A new pharmacologic enhancing agent, COBI has recently been studied as an alternative to RTV. It is approved as part of the fixed-dose combination pill that includes TDF/FTC/COBI and the InSTI, EVG, known as Stribild. It has also been studied as an alternative boosting agent with ATV and DRV and is currently being reviewed by the United States FDA for this purpose where it may someday even offer the advantage of being combined into a single pill with the select PIs to further simplify dosing of this type of regimen.

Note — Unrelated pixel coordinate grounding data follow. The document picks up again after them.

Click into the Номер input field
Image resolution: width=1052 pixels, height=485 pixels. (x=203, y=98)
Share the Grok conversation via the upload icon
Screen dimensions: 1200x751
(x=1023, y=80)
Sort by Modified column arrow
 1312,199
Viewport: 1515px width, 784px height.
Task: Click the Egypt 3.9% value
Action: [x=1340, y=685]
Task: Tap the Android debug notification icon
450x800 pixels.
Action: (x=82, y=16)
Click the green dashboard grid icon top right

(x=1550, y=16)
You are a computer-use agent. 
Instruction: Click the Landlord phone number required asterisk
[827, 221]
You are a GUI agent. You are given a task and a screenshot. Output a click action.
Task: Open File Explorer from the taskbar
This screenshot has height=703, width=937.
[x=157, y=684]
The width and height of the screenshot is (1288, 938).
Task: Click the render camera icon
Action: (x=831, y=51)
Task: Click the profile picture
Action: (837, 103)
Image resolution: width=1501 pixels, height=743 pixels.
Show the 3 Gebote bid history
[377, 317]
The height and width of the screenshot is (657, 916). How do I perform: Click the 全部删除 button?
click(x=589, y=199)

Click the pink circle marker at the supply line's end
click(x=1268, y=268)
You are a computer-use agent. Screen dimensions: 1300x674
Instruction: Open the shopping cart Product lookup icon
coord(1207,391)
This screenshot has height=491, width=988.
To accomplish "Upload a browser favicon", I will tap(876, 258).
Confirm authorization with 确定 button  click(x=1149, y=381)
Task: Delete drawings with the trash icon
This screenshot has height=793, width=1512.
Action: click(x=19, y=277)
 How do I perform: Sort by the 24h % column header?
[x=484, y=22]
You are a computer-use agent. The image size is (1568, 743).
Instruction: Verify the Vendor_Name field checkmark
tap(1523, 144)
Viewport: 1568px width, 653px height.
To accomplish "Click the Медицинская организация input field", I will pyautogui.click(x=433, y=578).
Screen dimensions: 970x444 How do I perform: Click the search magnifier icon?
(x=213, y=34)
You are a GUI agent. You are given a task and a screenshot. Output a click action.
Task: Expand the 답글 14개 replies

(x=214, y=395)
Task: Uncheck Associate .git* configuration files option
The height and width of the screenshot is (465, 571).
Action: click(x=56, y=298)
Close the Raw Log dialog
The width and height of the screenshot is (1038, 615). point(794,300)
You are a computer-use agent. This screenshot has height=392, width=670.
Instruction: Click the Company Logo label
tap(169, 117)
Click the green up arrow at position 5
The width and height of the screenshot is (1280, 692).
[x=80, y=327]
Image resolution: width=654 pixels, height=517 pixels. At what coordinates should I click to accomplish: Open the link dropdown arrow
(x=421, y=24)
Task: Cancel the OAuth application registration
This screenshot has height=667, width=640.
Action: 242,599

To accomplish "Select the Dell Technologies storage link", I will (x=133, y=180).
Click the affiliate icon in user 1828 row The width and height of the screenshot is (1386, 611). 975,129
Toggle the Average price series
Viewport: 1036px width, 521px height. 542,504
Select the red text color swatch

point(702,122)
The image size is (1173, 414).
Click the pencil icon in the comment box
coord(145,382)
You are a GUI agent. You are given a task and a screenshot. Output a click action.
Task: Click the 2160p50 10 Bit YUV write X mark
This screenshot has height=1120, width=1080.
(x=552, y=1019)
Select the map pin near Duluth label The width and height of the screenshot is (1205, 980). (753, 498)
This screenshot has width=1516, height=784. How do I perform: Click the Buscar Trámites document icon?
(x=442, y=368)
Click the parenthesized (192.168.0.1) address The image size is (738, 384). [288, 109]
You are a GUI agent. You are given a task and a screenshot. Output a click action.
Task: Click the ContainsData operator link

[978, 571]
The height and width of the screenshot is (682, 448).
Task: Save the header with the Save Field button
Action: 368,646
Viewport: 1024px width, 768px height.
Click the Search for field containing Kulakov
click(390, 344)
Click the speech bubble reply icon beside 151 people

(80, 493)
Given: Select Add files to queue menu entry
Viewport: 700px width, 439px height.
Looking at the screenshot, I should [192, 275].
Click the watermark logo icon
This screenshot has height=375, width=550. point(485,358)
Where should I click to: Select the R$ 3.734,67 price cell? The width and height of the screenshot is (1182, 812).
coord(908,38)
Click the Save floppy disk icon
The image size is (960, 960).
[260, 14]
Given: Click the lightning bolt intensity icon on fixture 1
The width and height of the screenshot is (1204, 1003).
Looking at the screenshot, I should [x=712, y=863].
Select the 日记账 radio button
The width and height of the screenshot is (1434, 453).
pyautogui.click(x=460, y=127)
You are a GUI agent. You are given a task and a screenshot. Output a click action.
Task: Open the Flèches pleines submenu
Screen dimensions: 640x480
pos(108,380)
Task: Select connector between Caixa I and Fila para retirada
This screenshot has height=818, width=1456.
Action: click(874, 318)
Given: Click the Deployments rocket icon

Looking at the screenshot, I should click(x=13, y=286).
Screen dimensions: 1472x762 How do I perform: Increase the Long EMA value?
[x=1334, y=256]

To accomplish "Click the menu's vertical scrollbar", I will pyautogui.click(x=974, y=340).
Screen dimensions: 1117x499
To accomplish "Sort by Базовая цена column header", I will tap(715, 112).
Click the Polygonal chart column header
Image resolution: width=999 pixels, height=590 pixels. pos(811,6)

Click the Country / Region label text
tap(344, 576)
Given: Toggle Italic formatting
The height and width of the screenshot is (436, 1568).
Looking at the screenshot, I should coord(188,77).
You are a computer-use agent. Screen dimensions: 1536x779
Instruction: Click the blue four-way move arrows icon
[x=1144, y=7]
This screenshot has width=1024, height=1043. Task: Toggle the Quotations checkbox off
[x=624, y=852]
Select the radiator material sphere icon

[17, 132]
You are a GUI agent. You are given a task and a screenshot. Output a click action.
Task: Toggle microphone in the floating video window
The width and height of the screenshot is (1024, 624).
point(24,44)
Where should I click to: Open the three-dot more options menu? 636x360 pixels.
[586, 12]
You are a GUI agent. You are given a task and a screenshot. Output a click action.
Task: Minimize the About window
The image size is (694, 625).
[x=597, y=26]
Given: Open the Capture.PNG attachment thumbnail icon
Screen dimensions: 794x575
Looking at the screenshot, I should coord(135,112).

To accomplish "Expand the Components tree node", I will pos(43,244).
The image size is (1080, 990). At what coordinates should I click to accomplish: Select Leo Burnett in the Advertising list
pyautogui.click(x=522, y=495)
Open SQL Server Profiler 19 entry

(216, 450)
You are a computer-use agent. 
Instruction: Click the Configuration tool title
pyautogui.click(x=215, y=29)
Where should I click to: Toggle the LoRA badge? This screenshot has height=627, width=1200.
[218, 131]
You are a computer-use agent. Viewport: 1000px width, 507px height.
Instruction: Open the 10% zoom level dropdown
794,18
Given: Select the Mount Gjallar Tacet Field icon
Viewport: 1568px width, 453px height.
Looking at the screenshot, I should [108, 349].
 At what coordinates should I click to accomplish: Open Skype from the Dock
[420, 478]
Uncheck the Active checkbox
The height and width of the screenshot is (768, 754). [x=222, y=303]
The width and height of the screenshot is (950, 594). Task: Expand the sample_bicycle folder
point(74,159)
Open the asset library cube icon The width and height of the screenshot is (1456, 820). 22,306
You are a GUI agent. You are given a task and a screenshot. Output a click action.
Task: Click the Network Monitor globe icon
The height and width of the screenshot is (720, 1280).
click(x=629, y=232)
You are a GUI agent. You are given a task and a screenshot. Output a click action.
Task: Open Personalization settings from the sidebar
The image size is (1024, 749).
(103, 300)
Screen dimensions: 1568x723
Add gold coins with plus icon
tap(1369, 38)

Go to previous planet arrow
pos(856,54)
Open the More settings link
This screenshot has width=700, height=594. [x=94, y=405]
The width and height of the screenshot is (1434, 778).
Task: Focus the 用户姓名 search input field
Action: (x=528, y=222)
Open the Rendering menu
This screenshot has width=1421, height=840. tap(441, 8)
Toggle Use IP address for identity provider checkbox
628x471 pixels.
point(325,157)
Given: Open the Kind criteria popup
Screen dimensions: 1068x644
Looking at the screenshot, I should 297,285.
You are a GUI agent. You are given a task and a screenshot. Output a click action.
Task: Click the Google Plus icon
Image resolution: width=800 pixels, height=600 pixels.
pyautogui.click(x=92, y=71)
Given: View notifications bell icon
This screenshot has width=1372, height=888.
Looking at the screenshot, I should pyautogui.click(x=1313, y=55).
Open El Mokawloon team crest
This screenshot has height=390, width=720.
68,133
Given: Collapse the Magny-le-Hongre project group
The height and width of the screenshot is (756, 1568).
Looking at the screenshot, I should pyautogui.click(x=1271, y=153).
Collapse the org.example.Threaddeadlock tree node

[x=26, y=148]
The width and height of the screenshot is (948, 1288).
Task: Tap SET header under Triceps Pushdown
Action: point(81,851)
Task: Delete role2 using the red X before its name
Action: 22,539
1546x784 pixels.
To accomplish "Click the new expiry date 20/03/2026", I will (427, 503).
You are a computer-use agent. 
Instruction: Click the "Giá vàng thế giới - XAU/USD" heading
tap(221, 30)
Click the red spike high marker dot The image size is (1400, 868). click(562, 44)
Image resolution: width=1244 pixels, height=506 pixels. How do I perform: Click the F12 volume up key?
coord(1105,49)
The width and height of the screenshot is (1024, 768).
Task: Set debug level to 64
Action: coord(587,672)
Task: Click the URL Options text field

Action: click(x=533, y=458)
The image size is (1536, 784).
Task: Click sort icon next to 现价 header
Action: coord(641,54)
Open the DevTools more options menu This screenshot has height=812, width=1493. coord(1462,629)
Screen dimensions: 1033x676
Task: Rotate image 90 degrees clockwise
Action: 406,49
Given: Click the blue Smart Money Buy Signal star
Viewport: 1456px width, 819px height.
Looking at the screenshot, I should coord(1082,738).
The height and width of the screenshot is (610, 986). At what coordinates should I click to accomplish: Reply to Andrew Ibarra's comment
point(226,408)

There are now three approved combination pills that allow for a full regimen to be taken as a single pill once per day. This includes the following NRTI plus third drug combinations:

  • TDF/FTC/EFV (300/200/600 mg) as Atripla
  • TDF/FTC/RPV (300/200/25 mg) as Complera
  • TDF/FTC/EVG/COBI (300/200/150/150 mg) as Stribild

It is anticipated that a fourth such pill will soon be under review by the FDA, the combination of ABC/3TC and dolutegravir (DTG) at (600/300/50 mg), the latter being a recently approved InSTI.